Dans les collines arides, les badlands et les vallées fluviales érodées du parc national des Prairies et des environs vivent toujours divers animaux sauvages, notamment des antilocapres, des tétras des armoises, des crotales des prairies et les dernières colonies de chiens de prairie à queue noire au Canada. Des graminées des saisons fraîche et chaude recouvrent les prairies des hautes terres et une partie des vastes basses terres de la vallée où poussent également l'armoise argentée, le sarcobate vermiculé et la raquette le Rafinesque. Le broutage, les sécheresses, les feux périodiques et un climat continental variable ont modifié ces plaines dépourvues d'arbres et balayées par le vent. Cette région est un refuge pour les espèces endémiques des prairies dont l'habitat a été détruit ailleurs. Par conséquent, on compte de nombreuses espèces en péril dans le parc national des Prairies.

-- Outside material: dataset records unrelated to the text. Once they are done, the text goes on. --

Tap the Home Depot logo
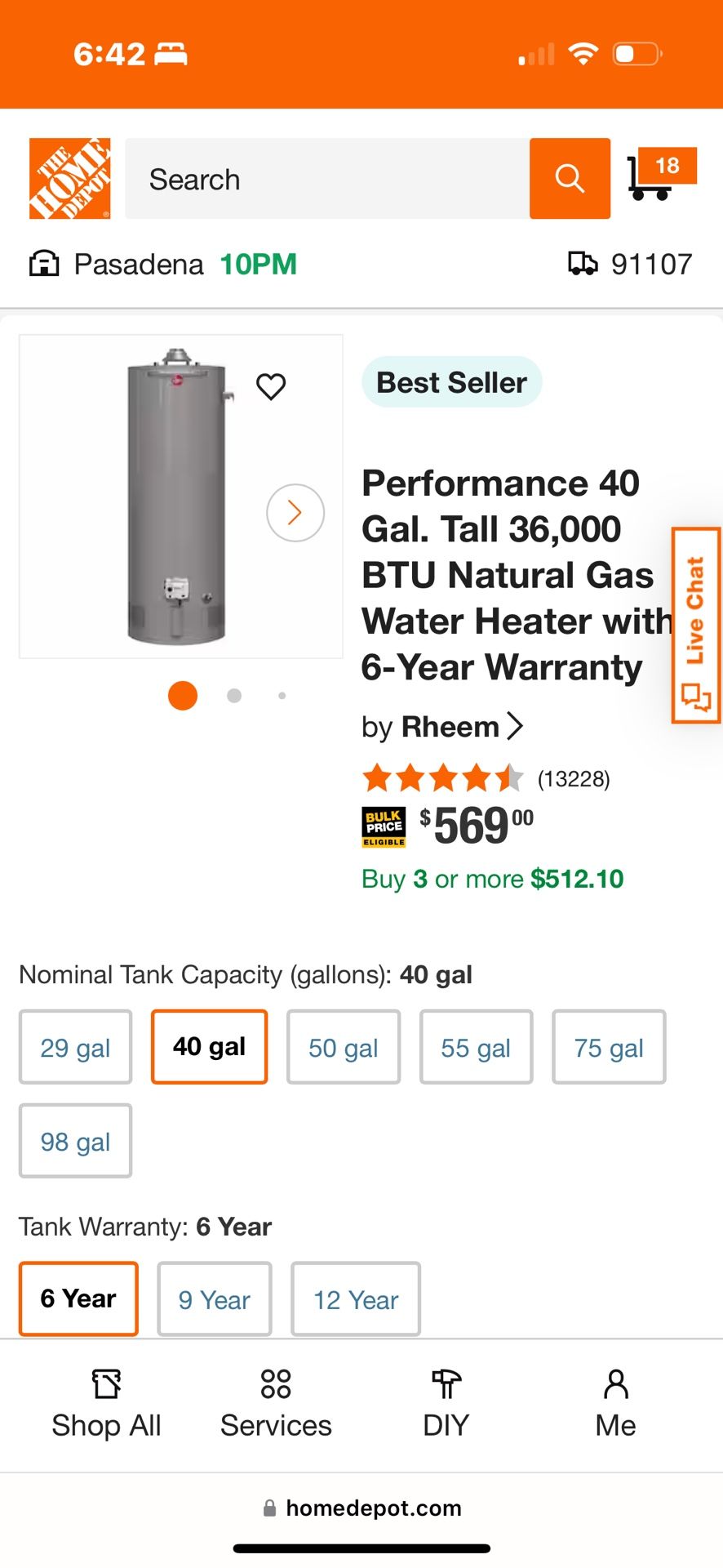This screenshot has width=723, height=1568. 69,178

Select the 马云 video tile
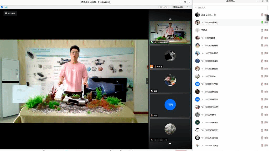[x=170, y=105]
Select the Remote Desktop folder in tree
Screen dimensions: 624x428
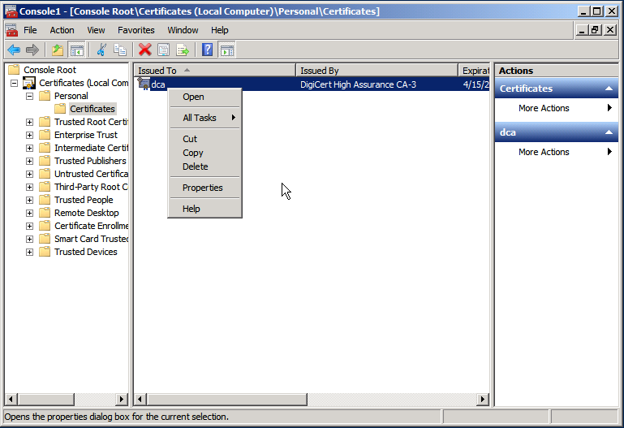[86, 213]
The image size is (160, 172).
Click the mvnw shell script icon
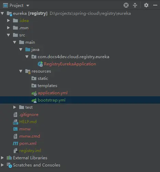pyautogui.click(x=15, y=129)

Des fossiles de tricératops et de tyrannosaure ont été découverts dans la région lors de certaines des toutes premières recherches paléontologiques à avoir été menées au Canada. Les visiteurs qui choisissent de s'aventurer hors des sentiers battus découvriront cette vaste étendue ainsi que l'exceptionnel patrimoine naturel, culturel et paléontologique du parc national des Prairies.